Task prompt: This exercise calls for duplicating every entry below exactly, without the images.

[Stored items]
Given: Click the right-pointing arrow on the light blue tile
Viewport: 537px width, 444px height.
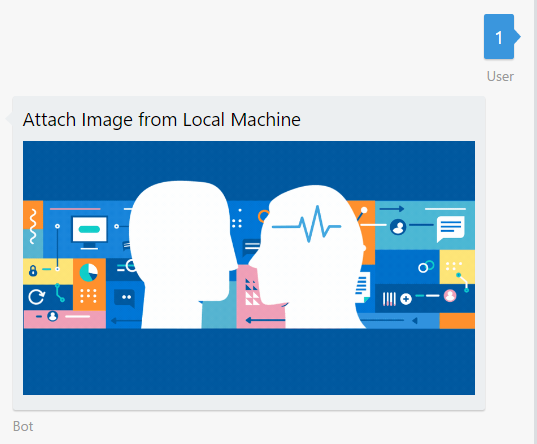Looking at the screenshot, I should [x=392, y=209].
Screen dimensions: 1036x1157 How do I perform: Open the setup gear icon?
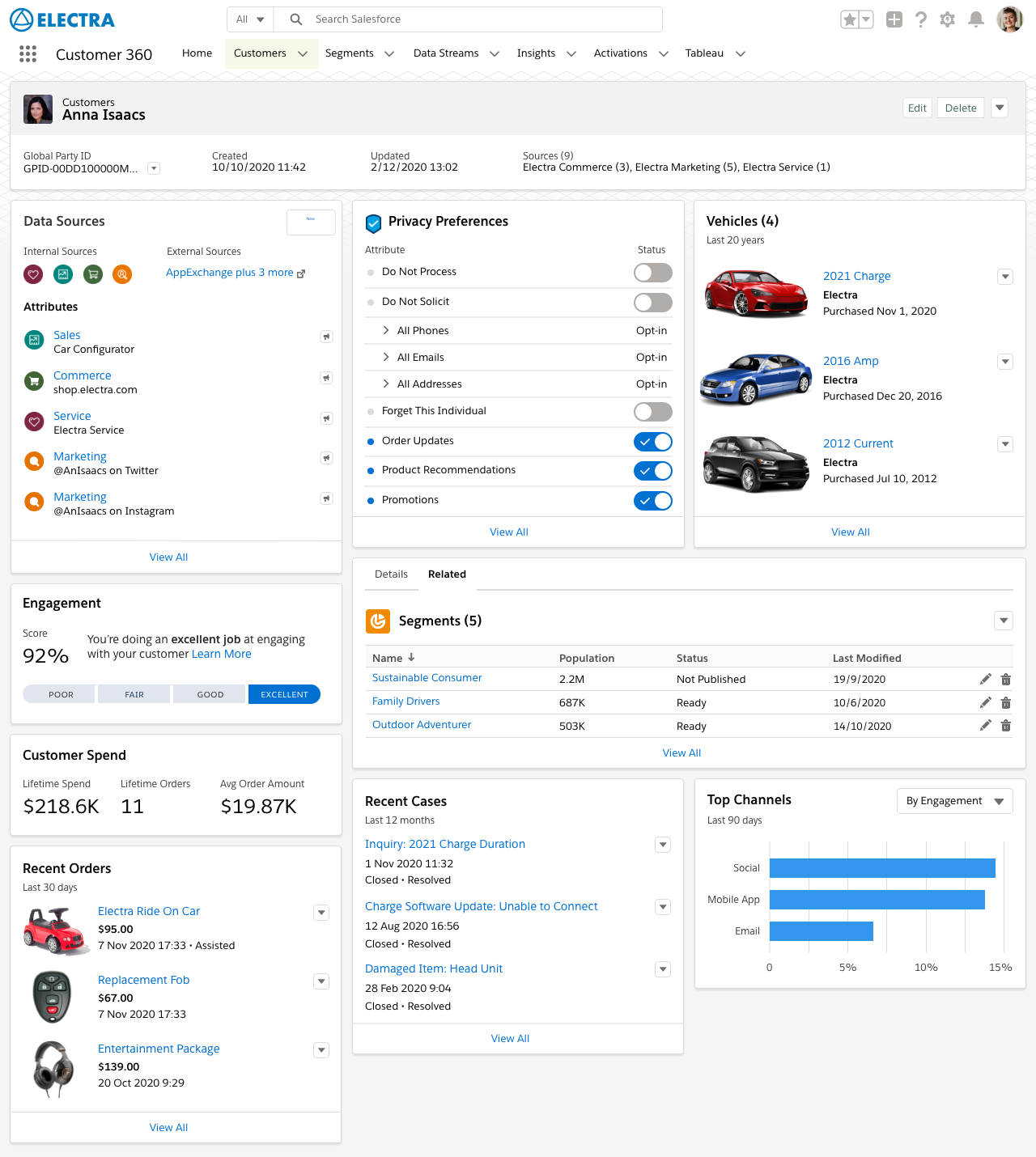948,19
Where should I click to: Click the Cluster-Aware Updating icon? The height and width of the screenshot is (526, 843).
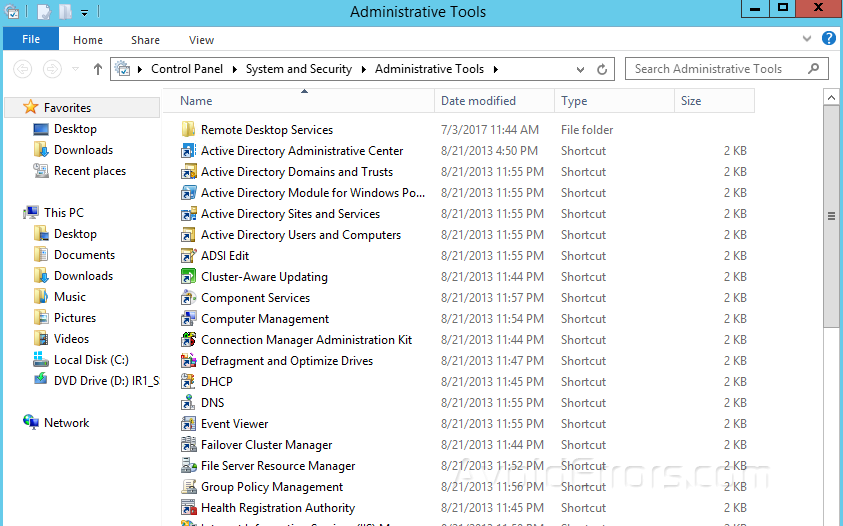[188, 277]
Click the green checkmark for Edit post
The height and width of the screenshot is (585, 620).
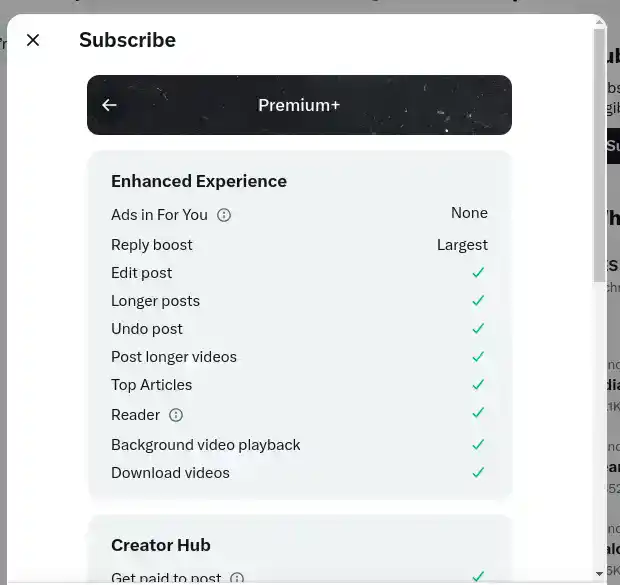click(478, 273)
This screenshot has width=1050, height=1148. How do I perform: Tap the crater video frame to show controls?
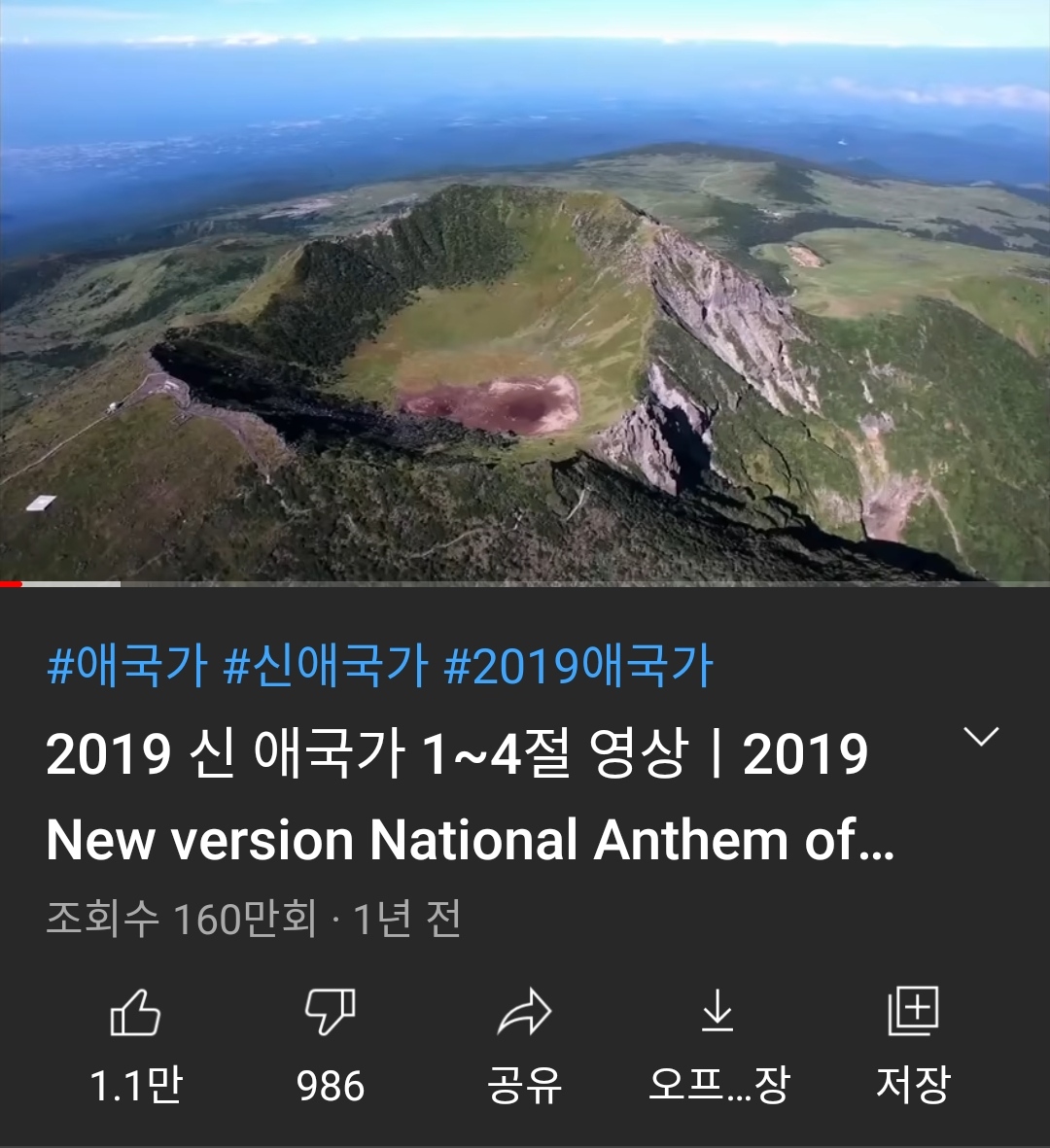coord(525,293)
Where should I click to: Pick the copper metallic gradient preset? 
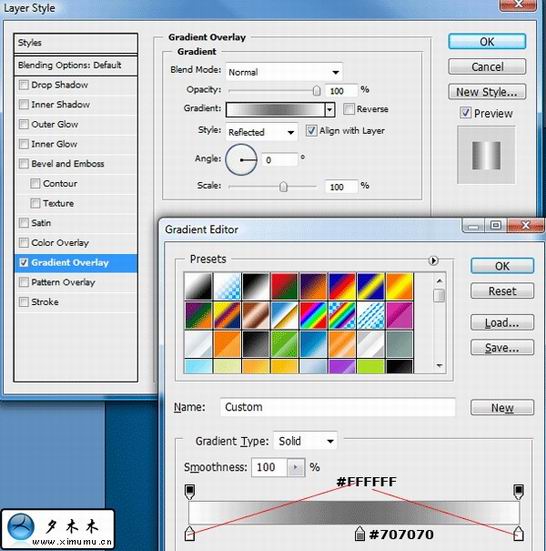[256, 315]
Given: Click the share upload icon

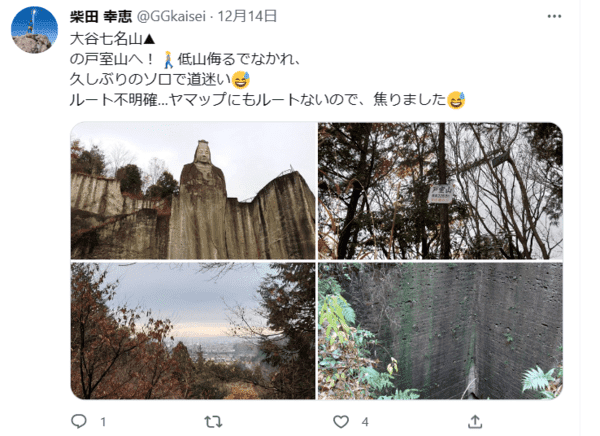Looking at the screenshot, I should pyautogui.click(x=475, y=421).
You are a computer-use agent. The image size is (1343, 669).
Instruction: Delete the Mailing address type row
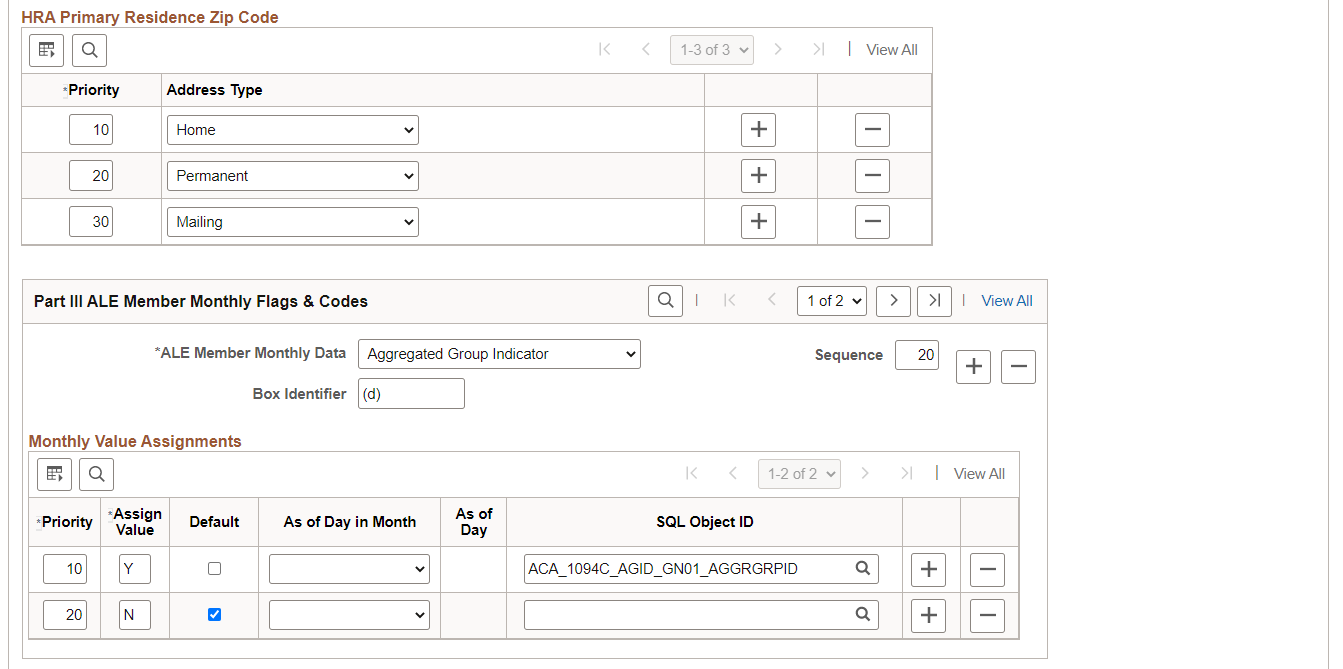point(872,222)
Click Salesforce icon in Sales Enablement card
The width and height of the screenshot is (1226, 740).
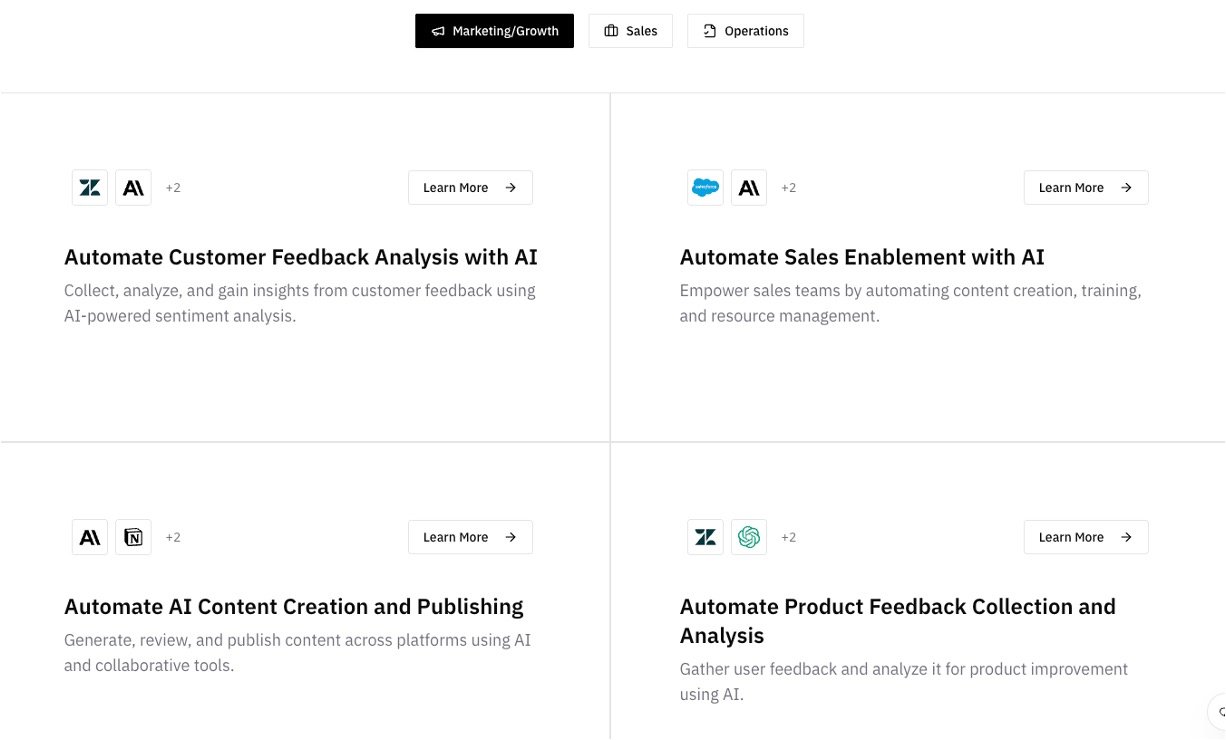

Completed task:
Given: Click the right-pointing arrow on the light blue tile
Viewport: 537px width, 444px height.
Looking at the screenshot, I should [x=392, y=209].
Screen dimensions: 1036x1157 How do I perform: Open the setup gear icon?
948,19
Where should I click to: Click the Cluster-Aware Updating icon? The height and width of the screenshot is (526, 843).
[188, 277]
Click the green checkmark for Edit post
The height and width of the screenshot is (585, 620).
click(478, 273)
This screenshot has width=1050, height=1148. How do I perform: Tap the crater video frame to show controls?
coord(525,293)
Where should I click to: Pick the copper metallic gradient preset? 
[256, 315]
Given: Click the share upload icon

Looking at the screenshot, I should pyautogui.click(x=475, y=421).
You are a computer-use agent. The image size is (1343, 669).
Instruction: Delete the Mailing address type row
point(872,222)
Click Salesforce icon in Sales Enablement card
The width and height of the screenshot is (1226, 740).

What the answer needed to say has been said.